Dozens of Local Electeds in Texas Sign Amicus Brief in Support of Reproductive Rights

Next week, the Texas Supreme Court will hear Zurawski v. State of Texas, which aims to provide clarity for patients and physicians in Texas around the “medical emergency” exception in the state’s abortion ban. Texas’ hostile abortion landscape has left physicians with no clarity about when the medical emergency exception applies, and as a result, put pregnant people with complications in grave danger. This is the first lawsuit brought on behalf of women denied abortions since Dobbs v. Jackson Women’s Health Organization

Two dozen local elected officials across Texas signed an amicus brief to demand clarity for patients and physicians. 

Texas’ abortion ban is one of the most restrictive in the United States, and the state is criminally prosecuting abortion aggressively. In 2023, Texas created limited affirmative defenses to civil claims brought against physicians for treating ectopic pregnancies or providing miscarriage management. However, physicians found to be in violation of Texas’ vague abortion laws face fines of at least $100,000, up to 99 years in prison, and revocation of their state medical licenses. 

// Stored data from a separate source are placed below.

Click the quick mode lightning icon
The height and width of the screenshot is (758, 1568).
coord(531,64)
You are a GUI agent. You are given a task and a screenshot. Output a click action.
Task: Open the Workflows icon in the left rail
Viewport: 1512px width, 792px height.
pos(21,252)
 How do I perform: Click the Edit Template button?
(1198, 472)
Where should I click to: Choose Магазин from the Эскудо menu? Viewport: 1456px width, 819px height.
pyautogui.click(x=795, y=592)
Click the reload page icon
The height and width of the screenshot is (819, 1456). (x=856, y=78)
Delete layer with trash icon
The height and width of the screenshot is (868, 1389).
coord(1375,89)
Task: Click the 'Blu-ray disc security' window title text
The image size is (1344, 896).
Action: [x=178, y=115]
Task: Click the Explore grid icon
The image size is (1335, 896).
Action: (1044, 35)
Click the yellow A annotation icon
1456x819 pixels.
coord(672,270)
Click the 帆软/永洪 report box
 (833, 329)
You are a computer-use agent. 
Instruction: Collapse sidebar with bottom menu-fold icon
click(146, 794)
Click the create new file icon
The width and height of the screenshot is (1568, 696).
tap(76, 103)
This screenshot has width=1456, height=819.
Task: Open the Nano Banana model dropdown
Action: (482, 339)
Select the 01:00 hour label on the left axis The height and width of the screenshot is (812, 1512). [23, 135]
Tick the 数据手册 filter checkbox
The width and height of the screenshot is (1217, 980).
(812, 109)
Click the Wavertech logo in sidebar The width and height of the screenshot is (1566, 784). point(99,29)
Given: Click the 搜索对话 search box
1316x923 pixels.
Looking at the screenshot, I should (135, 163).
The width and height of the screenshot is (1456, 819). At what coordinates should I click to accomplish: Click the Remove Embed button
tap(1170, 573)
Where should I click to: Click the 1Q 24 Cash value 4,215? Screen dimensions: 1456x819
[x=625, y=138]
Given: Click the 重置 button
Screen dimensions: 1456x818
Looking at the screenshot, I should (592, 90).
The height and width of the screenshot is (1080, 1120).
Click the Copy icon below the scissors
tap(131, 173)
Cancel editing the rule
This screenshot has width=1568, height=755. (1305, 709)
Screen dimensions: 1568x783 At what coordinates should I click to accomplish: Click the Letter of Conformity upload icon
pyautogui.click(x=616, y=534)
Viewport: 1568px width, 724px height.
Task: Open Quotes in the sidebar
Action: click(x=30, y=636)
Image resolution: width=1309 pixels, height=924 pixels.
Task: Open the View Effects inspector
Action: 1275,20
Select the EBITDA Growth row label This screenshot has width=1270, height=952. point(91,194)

While the statewide ban includes an exception for medical emergencies, Texas’ efforts to criminalize abortion has made physicians afraid to rely on the exception and patients with pregnancy complications in the state are denied medically necessary abortions. Legal risks, combined with the ban’s unclear language, are deterring Texas physicians from providing their patients with abortion care — a necessary, life-saving procedure crucial for treating many dangerous pregnancy conditions.

That’s why the Center for Reproductive Rights filed Zurawski v. State of Texas on March 6, 2023 against Texas, seeking to clarify the scope of the state’s medical emergency exception under its extreme abortion ban. The case was brought on behalf of five Texas women — each denied abortion care after facing severe and dangerous pregnancy complications — and two Texas obstetrician-gynecologists. The case was heard by a state court district judge who issued an injunction on August 4, which blocked Texas’ abortion ban as it applies to dangerous pregnancy complications and clarified that doctors can use their own medical judgment to determine when to provide abortion care. However, the State immediately appealed the ruling. The Center for Reproductive Rights will argue the case at the Texas Supreme Court on Tuesday, November 28. 

Patients across Texas counties and cities have experienced severe physical harm and mental anguish due to the lack of clarity surrounding the abortion ban and the medical emergencies that constitute an exception. Without clarity, physicians will be unable to provide their patients with the best care and patients will continue to suffer. Thank you to the Local Progress Texas members who used their voice to advocate for public health and body autonomy.